Behind the camera, Mackenzie and cinematographer Giles Nuttgens push along the film at a Texan-esque slow pace, controlling the action on screen and never in its 102-minute runtime straying into superfluous material. Between the intensely claustrophobic bank heists, the drawn-out scenes of meaningful character development and the lengthy landscape shots of downtrodden and economically-depressed small towns, no frame of the movie is wasted. Clearly borrowing inspiration from the Coen brothers and their recent neo-westerns, No Country for Old Men (2007) and True Grit (2010), Mackenzie uses a methodical approach to both build tension with incredible effectiveness and allow viewers to account for the smallest details of southwestern life, conservative politics, closed-mindedness, hard-working attitudes and all.

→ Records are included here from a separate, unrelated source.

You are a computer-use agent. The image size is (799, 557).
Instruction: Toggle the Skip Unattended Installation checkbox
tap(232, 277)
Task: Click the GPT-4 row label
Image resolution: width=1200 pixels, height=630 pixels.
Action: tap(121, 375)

Starring A-list Hollywood stars Chris Pine and Jeff Bridges, as well as lesser known actors Ben Foster and Gil Birmingham, Hell or High Water is a largely performance-driven film. The chemistry between the two bank-robbing brothers (Pine and Foster) and the two detectives on their trail (Bridges and Birmingham) is felt throughout the movie’s quieter scenes, and pushes it from the realm of merely well-made to also thematically and emotionally powerful. While the tension and brutal violence were largely products of Mackenzie’s skillful direction, the enduring impact of the film is found in the understated struggle of its characters — from Marcus (Bridges) coming to terms with his inevitable retirement, to Toby’s (Pine) determination to give his children the wealthy life he never had — which is largely a product of the dialogue and performances from the main and supporting cast.

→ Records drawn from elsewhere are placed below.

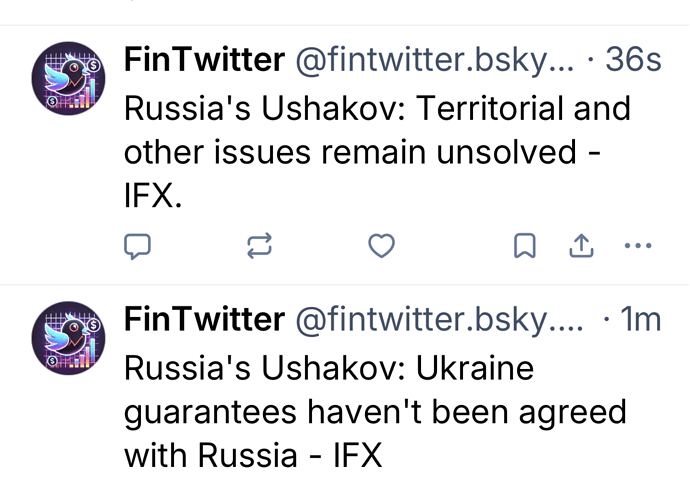
Task: Reply to the territorial issues post
Action: click(x=136, y=246)
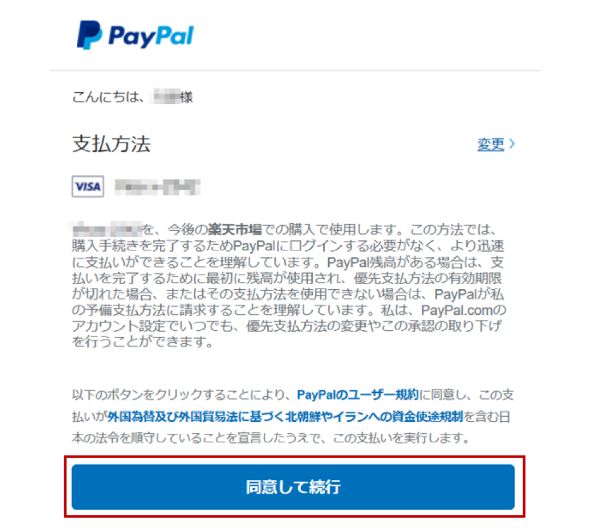Click the PayPal wordmark text in header
The height and width of the screenshot is (531, 612).
(151, 37)
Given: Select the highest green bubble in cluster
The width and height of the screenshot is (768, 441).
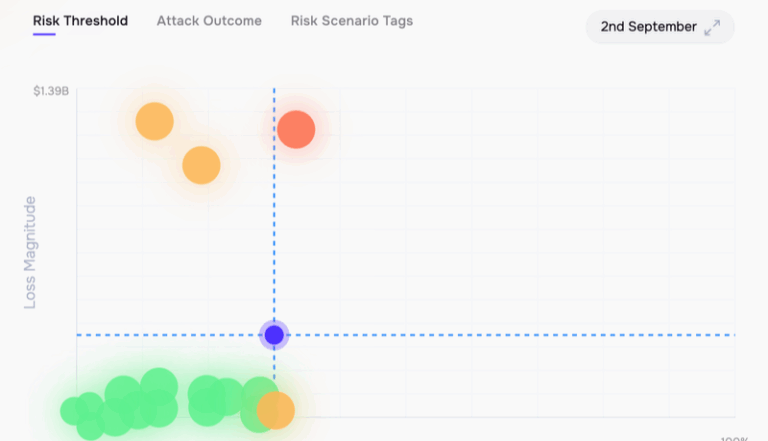Looking at the screenshot, I should (159, 386).
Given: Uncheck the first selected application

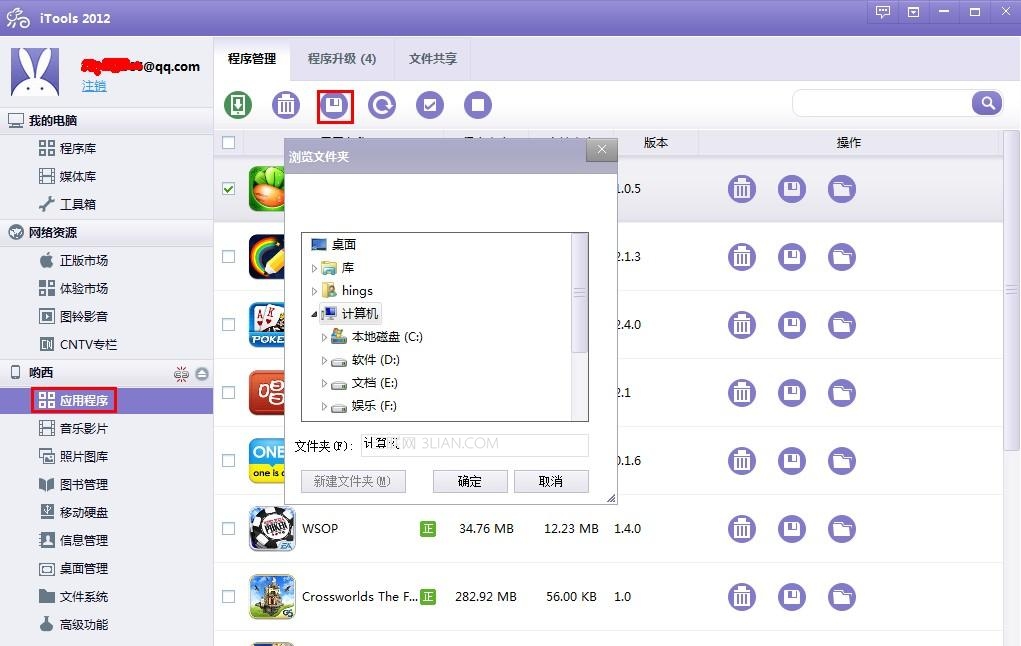Looking at the screenshot, I should tap(228, 189).
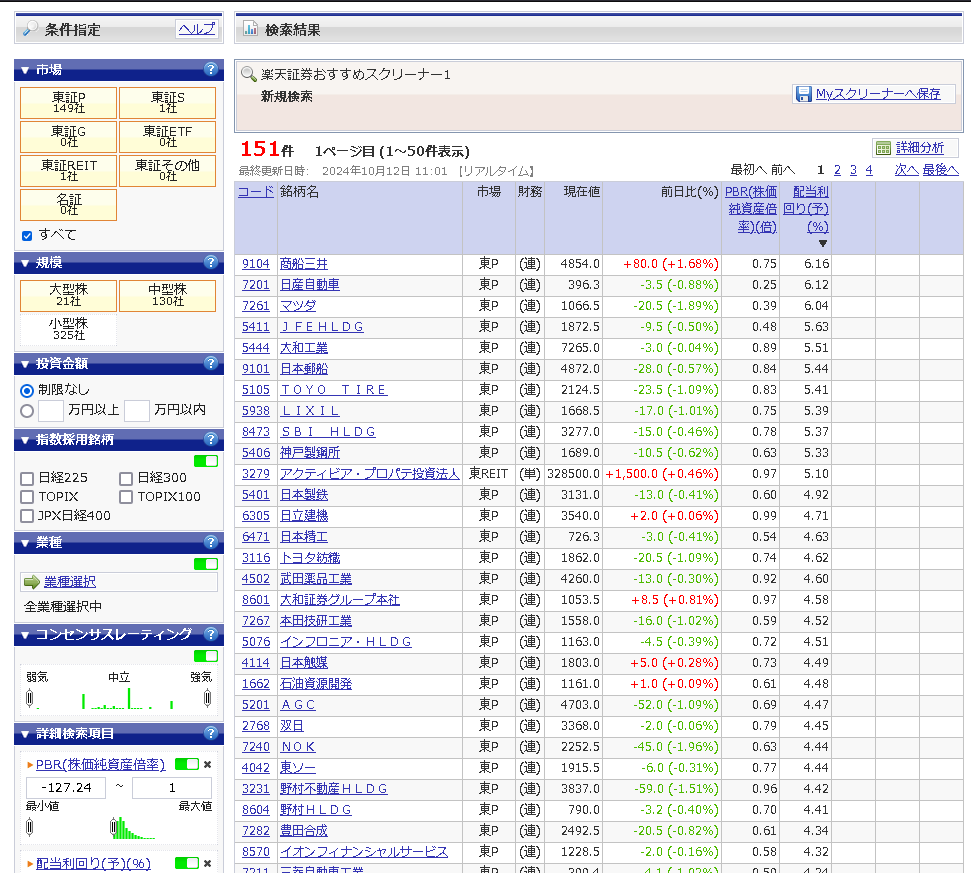
Task: Open 詳細分析 table icon button
Action: pos(884,148)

Going above and beyond the mere two-hour long piece of forgettable entertainment that has become the modern standard in Hollywood, Hell or High Water is exactly the kind of underrepresented film that keeps optimism for the industry alive. It’s smart, creative, original, uniquely minimalist — the rare movie that makes you think for a while afterwards, both about the moral ambiguity of the characters’ actions and about the larger meaning of the plot as a whole. More than that, though, it's a quintessentially American experience, sharing a timeless tale of yearning, of familial love, of loss and grief and tragedy that is at the heart of what once defined the final frontier.
Four and one half stars (out of five).